[EXERCISE]:
Among the lines below, list those containing the string "This".

···

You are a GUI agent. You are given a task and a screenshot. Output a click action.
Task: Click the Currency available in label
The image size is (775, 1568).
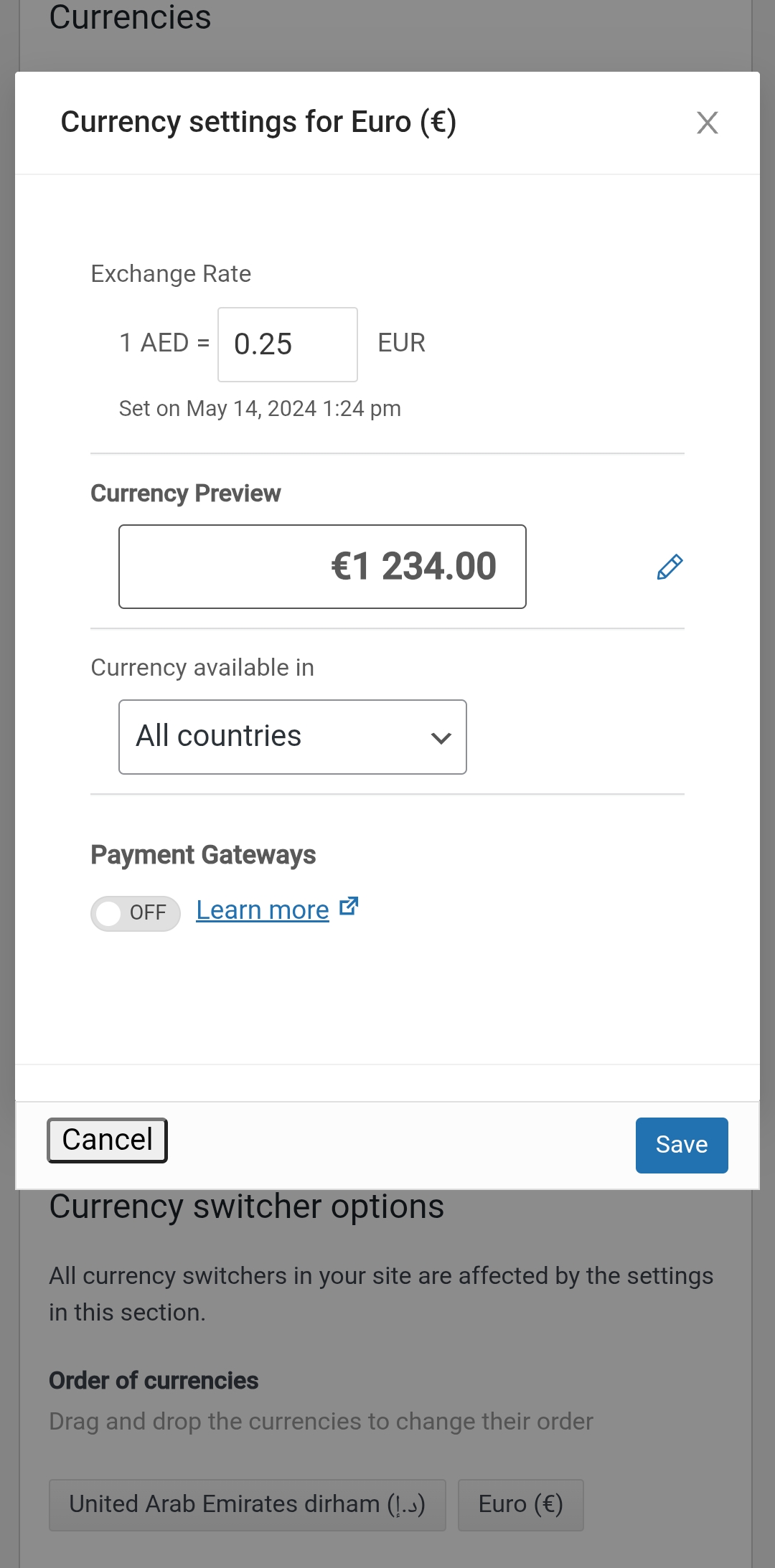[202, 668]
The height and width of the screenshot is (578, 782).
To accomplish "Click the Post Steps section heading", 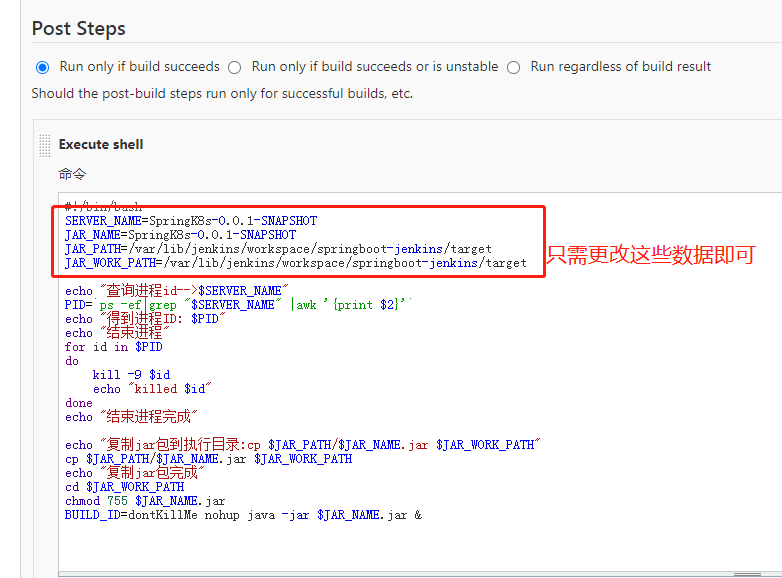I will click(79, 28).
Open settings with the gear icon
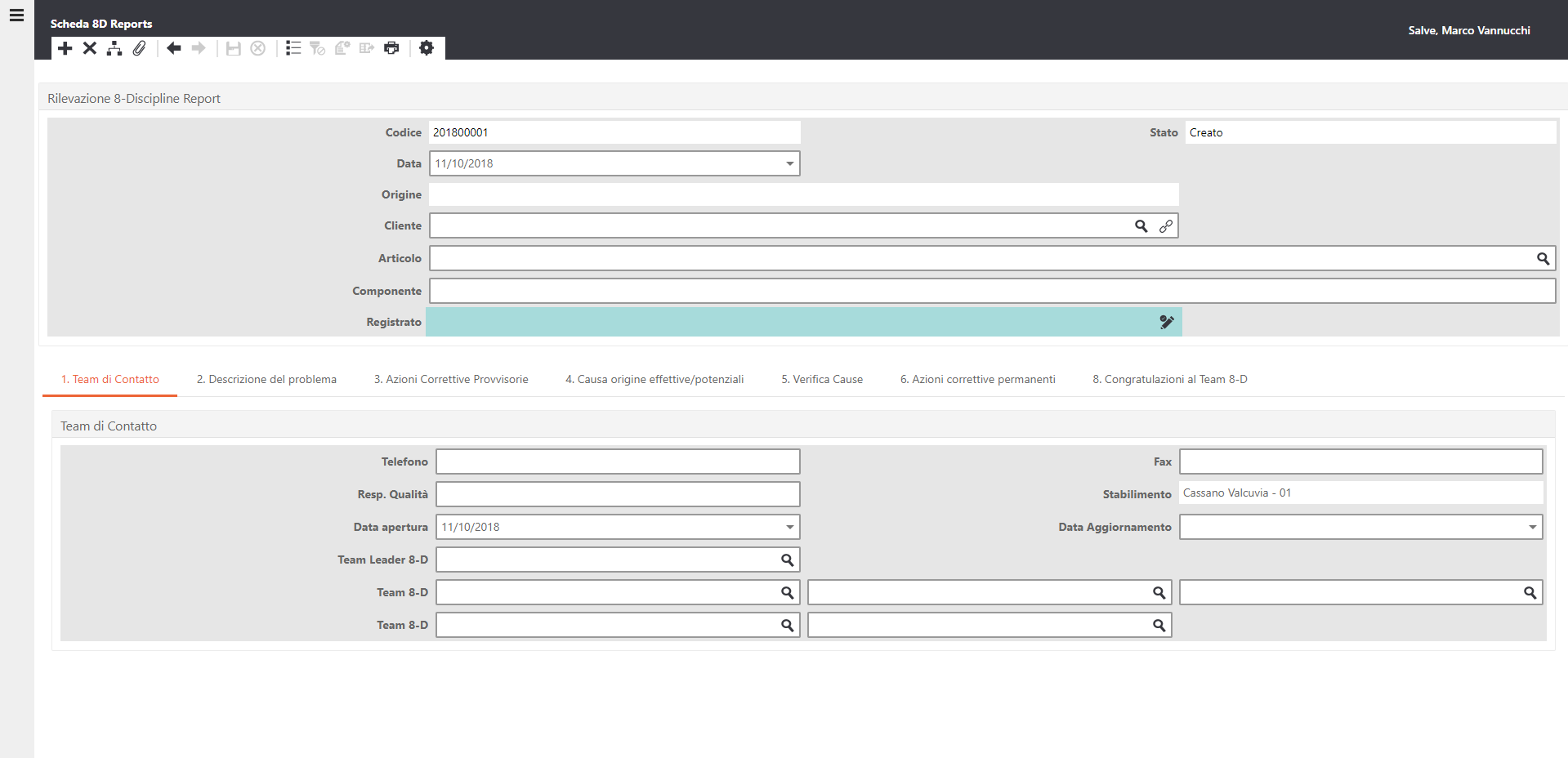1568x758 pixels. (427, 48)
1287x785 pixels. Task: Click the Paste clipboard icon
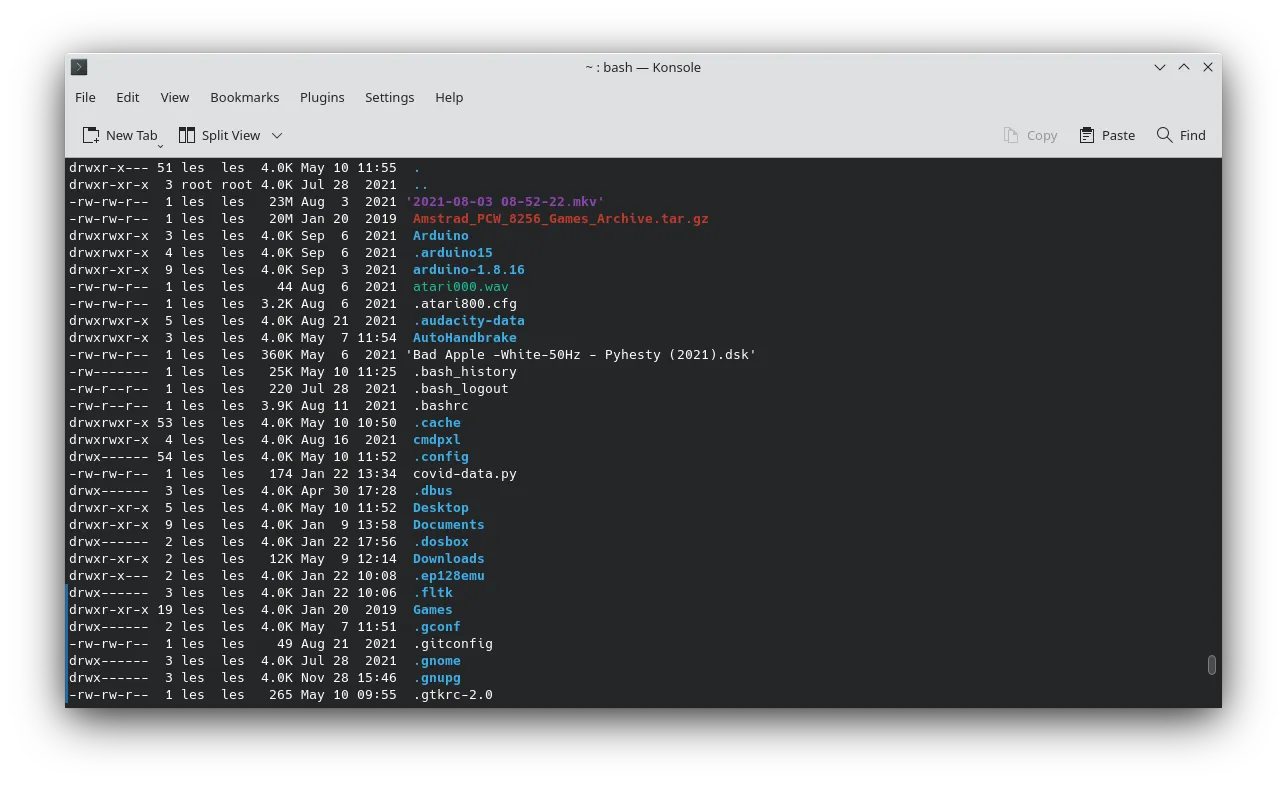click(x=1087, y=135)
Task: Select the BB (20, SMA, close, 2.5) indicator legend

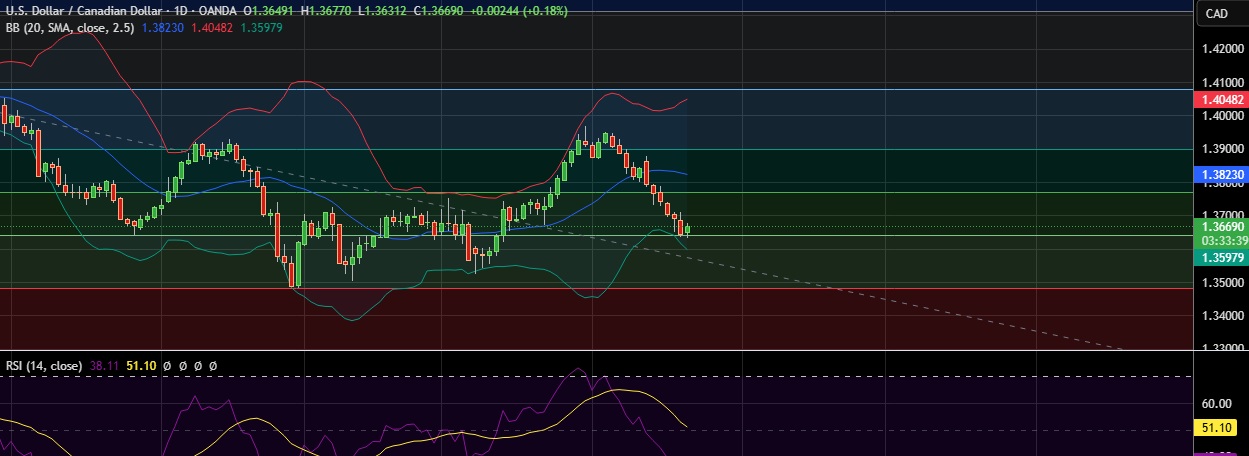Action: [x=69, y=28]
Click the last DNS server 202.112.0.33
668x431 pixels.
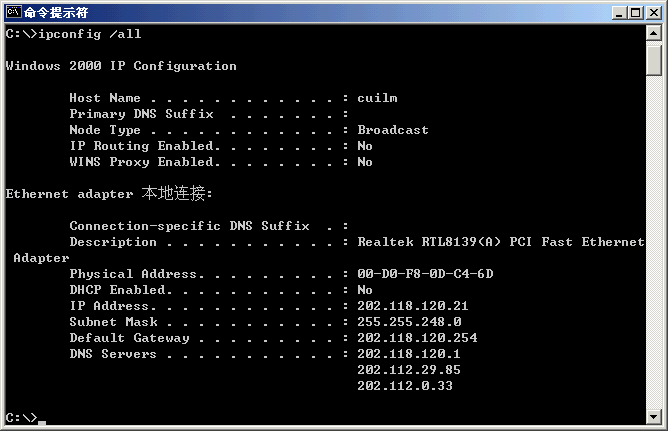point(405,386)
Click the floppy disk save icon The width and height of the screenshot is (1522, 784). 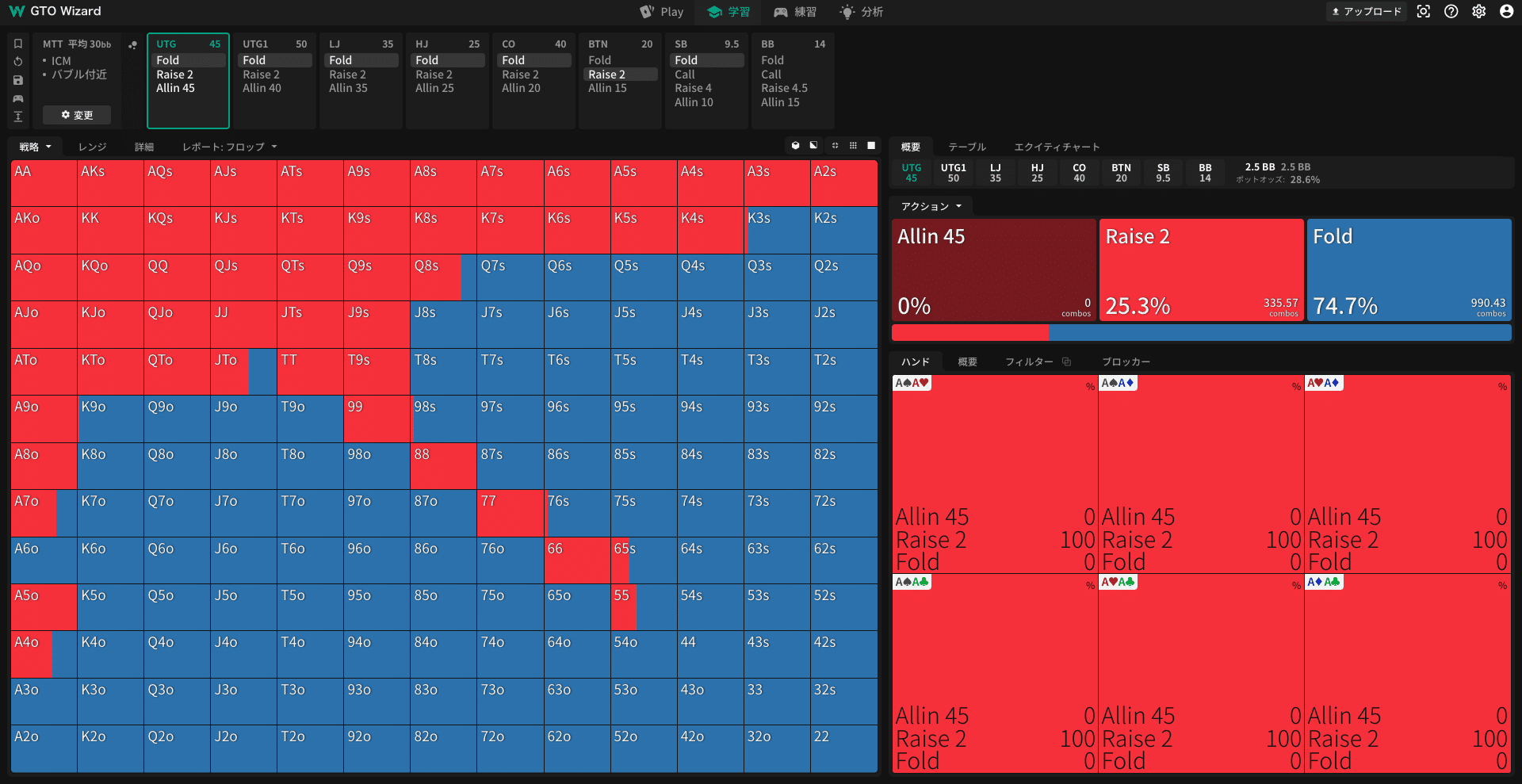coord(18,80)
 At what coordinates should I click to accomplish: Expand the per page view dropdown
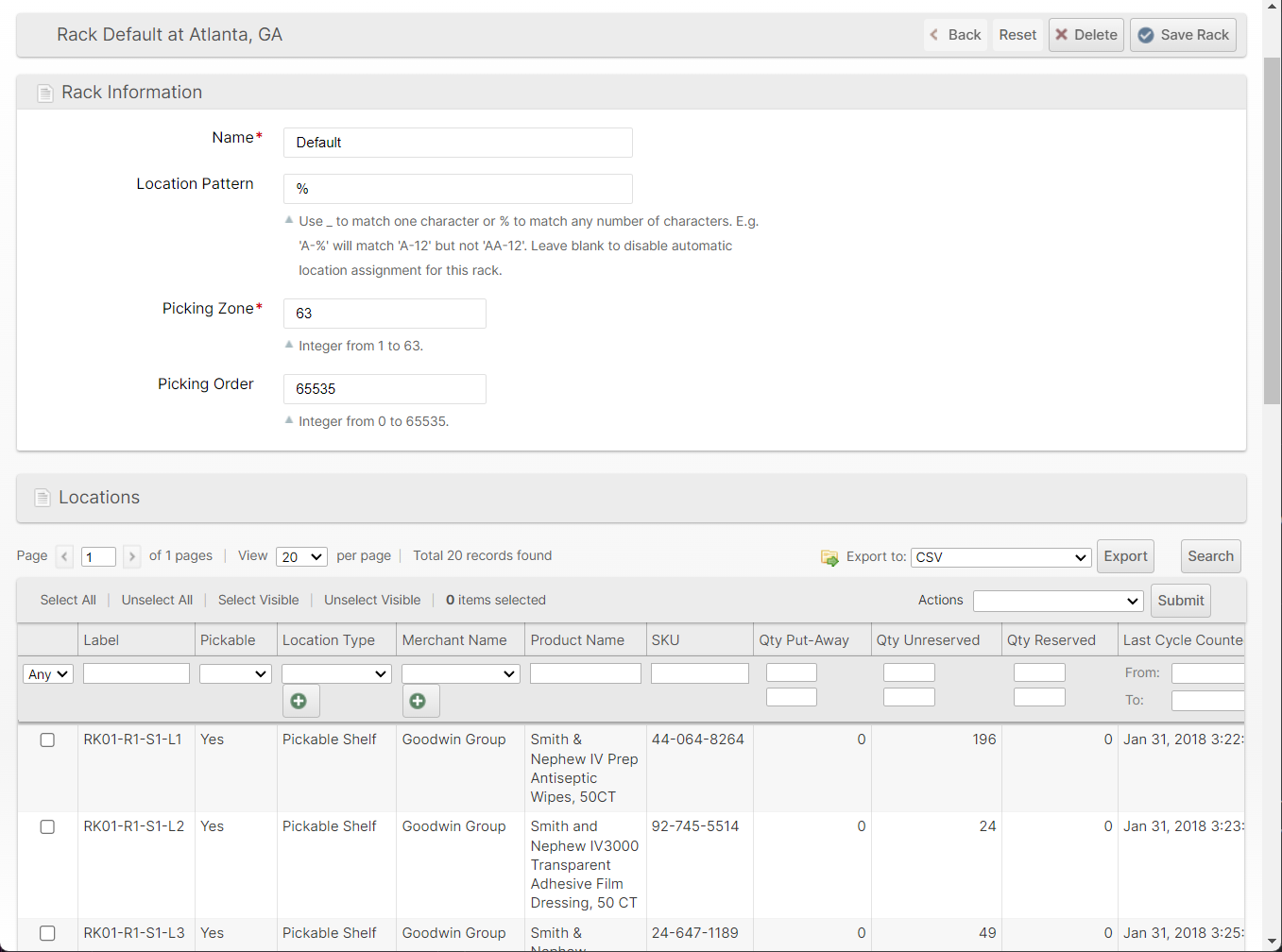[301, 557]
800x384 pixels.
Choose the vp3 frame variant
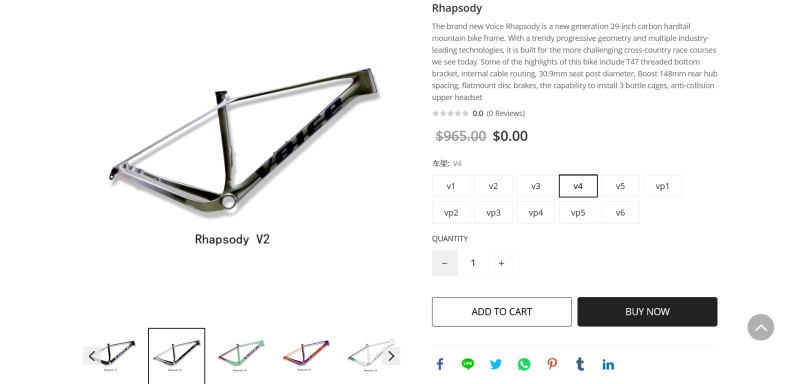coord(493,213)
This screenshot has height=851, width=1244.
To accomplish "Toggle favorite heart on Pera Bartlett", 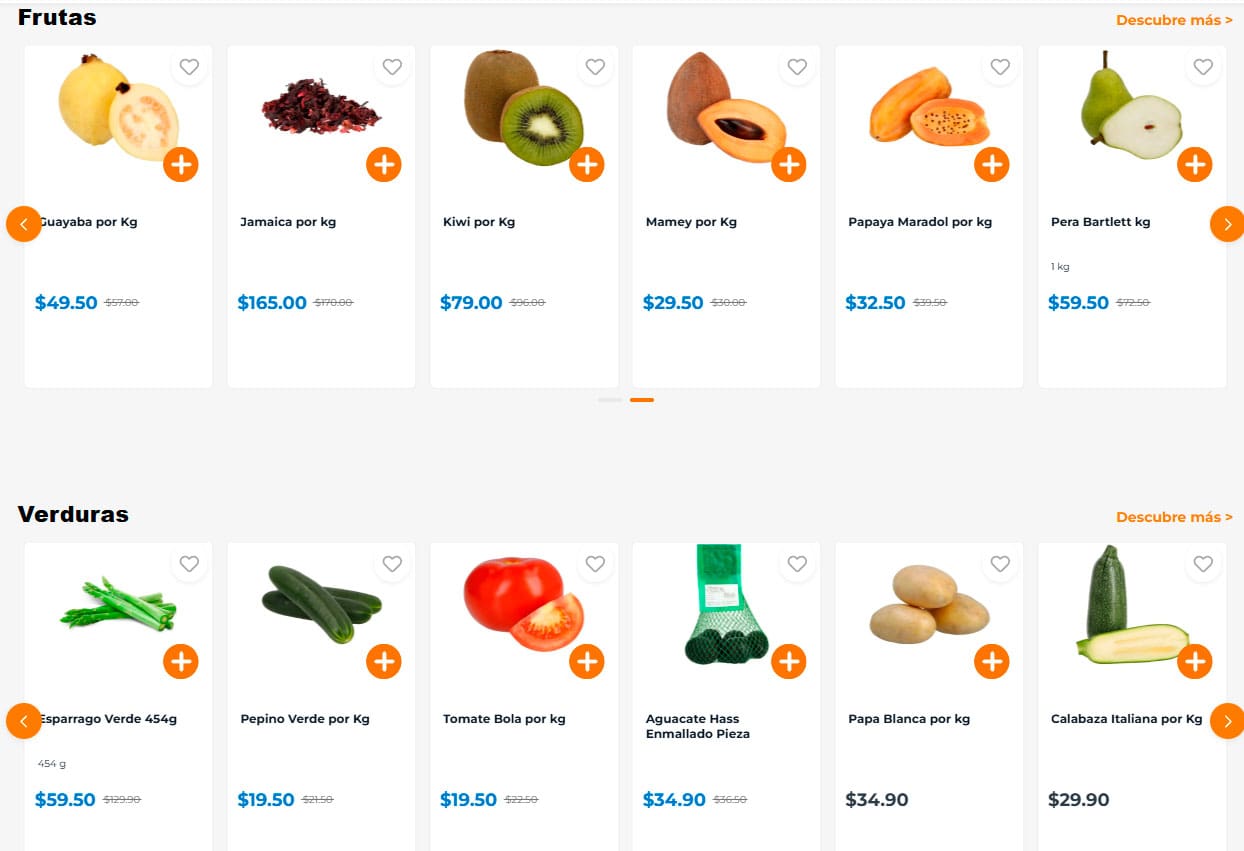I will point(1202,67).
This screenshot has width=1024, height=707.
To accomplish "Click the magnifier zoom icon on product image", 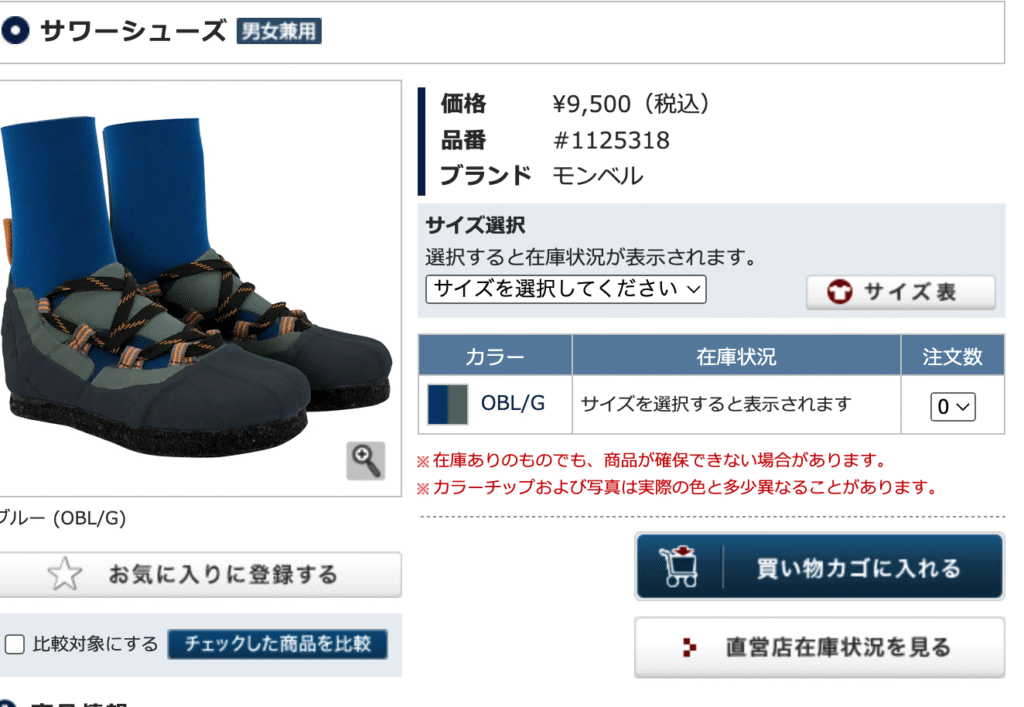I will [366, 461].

···

[COMPLETED EXERCISE]:
This screenshot has height=851, width=1244.
This screenshot has width=1024, height=707.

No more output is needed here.